That evening, Allison meets her fiancé, Henry, who is also an architect. Henry has received exciting news about his job as well, but insists that Allison tell hers first. She tells him she is developing a story that could be good not just for her career, but also for the city. Before she can offer details, they are joined by Rory, a mutual friend and an associate in Henry’s architectural firm. When Allison tells them that her story might help to prevent the demolition of Penn Station, Henry reveals his news: he and Rory have been appointed to their firm’s Madison Square Garden team, and will be involved in building the thing that will replace Penn Station after it’s been torn down.

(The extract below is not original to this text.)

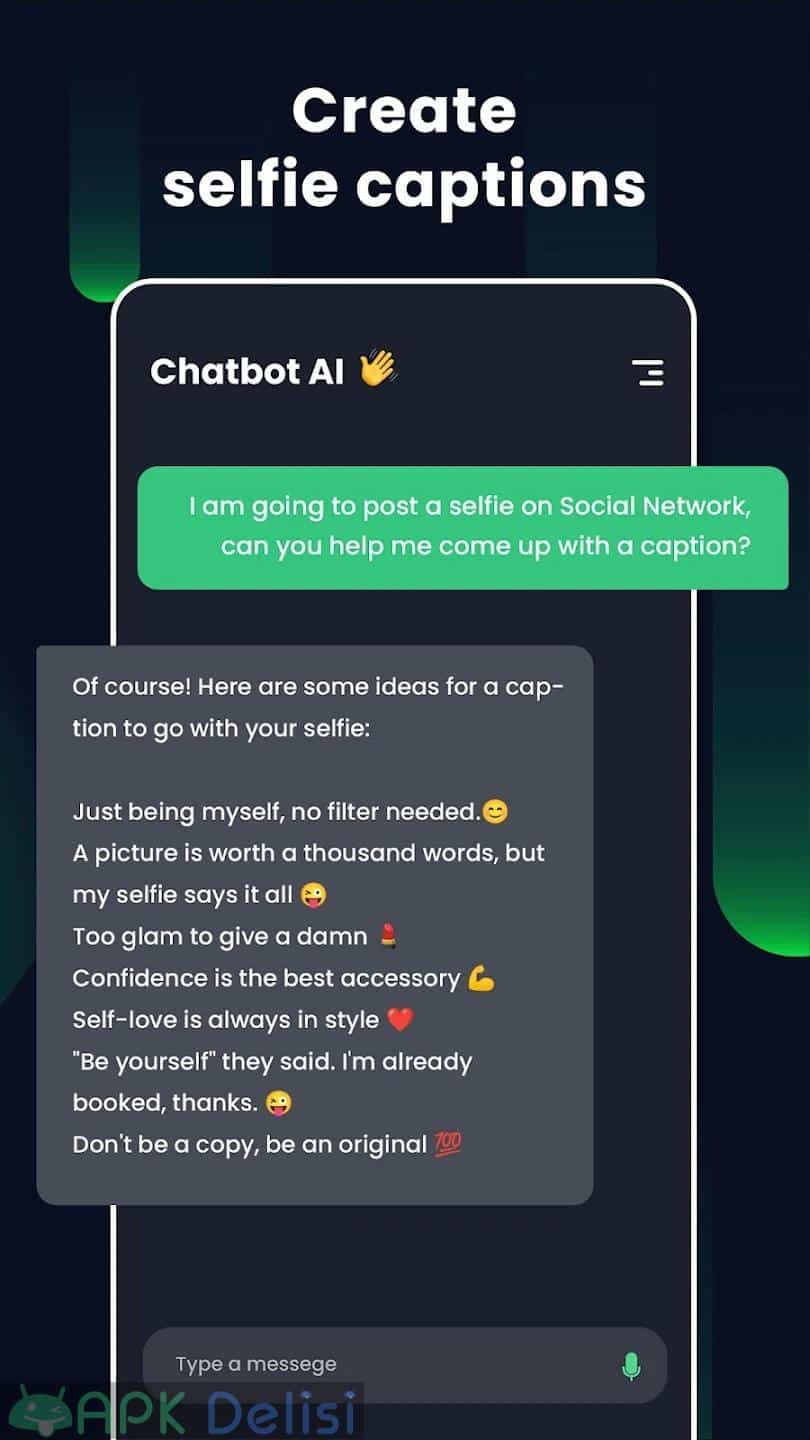
Task: Click the lipstick emoji after "Too glam"
Action: [x=389, y=936]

Allison decides that she can’t work on the story if it will conflict with her relationship with Henry, but realizes she should break the news to Paul in person. When she describes her encounter with Paul earlier that day, Henry and Rory are noticeably stunned. Henry explains that Paul is a former colleague of theirs, and “sort of the reason Rory and I split up.” Allison now wonders if she should skip the meeting, but Rory wants to confront Paul about the damage he did years before. Neither Henry or Allison relishes the idea, but Rory is adamant, and they go to meet the protestors.

Allison, Henry and Rory arrive at the protestors’ meeting place, where Paul welcomes them all without so much as batting an eyelash, subverting Rory’s outrage. He introduces them to his friends David and Ann, a married couple who also committed to the preservation.

Allison explains that she thinks it would be inappropriate for her to write in favor of preserving Penn Station, given that her fiancé’s career is now tied to the success of the new Madison Square Garden building. Paul is shocked that she would give up on an important story simply because it would make things uncomfortable with her fiancé. He asks if their relationship is so shaky it can’t stand even the smallest disagreement, which infuriates Henry but makes Allison realize that Paul is right. She decides to go forward with the story as planned. Henry agrees, and Rory grudgingly admits that, career issues aside, she hates the idea of being even partly responsible for the loss of the station, and secretly hopes Paul succeeds.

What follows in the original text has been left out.